▸ **What is being asked**
The entries below contain a line with "Web App Development (56, 2444)" and a line with "Our Memberships (497, 1998)". Retype exactly everything from the first down to the second, both included, and nothing else.

··········

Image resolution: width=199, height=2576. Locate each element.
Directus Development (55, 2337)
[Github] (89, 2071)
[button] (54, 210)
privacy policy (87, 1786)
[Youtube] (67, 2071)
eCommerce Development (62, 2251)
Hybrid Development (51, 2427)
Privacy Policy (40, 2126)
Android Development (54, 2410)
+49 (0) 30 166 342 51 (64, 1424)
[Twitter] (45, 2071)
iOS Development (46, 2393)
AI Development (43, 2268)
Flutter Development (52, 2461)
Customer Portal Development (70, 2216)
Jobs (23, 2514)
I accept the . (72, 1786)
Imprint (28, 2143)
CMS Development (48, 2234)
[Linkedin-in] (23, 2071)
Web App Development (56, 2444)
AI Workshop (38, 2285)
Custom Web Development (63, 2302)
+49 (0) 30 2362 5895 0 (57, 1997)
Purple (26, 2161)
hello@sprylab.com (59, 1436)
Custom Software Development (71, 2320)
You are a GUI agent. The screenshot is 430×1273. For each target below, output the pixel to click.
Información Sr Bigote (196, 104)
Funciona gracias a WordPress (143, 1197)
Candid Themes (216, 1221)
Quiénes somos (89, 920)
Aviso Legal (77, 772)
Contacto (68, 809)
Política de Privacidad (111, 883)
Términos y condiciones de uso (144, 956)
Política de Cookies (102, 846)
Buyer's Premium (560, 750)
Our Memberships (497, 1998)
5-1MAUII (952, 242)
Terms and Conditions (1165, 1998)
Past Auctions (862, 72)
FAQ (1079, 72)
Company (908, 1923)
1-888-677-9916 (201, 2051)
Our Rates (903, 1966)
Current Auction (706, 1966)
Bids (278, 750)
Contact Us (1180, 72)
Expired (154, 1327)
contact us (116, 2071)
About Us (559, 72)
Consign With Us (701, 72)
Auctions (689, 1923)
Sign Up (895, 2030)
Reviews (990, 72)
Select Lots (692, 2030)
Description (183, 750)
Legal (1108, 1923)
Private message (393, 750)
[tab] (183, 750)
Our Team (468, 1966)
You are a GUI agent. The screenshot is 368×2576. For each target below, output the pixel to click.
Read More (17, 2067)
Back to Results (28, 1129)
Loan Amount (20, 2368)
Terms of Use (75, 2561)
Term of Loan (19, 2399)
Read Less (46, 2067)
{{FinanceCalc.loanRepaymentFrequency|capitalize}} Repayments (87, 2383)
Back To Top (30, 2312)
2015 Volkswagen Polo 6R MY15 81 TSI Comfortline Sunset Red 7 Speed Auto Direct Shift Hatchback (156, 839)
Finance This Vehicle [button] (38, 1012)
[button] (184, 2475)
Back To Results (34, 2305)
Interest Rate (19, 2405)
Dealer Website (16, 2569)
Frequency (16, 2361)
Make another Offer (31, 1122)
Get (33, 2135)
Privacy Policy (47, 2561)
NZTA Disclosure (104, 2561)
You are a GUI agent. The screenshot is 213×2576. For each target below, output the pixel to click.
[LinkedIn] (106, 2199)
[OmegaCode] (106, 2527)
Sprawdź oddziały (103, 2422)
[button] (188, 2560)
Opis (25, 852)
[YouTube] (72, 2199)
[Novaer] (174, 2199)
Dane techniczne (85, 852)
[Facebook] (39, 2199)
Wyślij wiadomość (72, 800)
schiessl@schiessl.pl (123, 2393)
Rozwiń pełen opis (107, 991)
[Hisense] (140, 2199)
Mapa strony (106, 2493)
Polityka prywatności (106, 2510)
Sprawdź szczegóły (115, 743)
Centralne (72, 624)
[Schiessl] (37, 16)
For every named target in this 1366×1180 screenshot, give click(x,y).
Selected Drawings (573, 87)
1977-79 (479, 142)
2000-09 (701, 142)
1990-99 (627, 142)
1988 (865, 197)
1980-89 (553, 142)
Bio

··········

▸ **Answer**
Web App Development (56, 2444)
AI Workshop (38, 2285)
Custom Web Development (63, 2302)
+49 (0) 30 2362 5895 0 (57, 1997)
Purple (26, 2161)
hello@sprylab.com (59, 1436)
Custom Software Development (71, 2320)
You are a GUI agent. The screenshot is 430×1273. For each target below, output the pixel to click.
Información Sr Bigote (196, 104)
Funciona gracias a WordPress (143, 1197)
Candid Themes (216, 1221)
Quiénes somos (89, 920)
Aviso Legal (77, 772)
Contacto (68, 809)
Política de Privacidad (111, 883)
Términos y condiciones de uso (144, 956)
Política de Cookies (102, 846)
Buyer's Premium (560, 750)
Our Memberships (497, 1998)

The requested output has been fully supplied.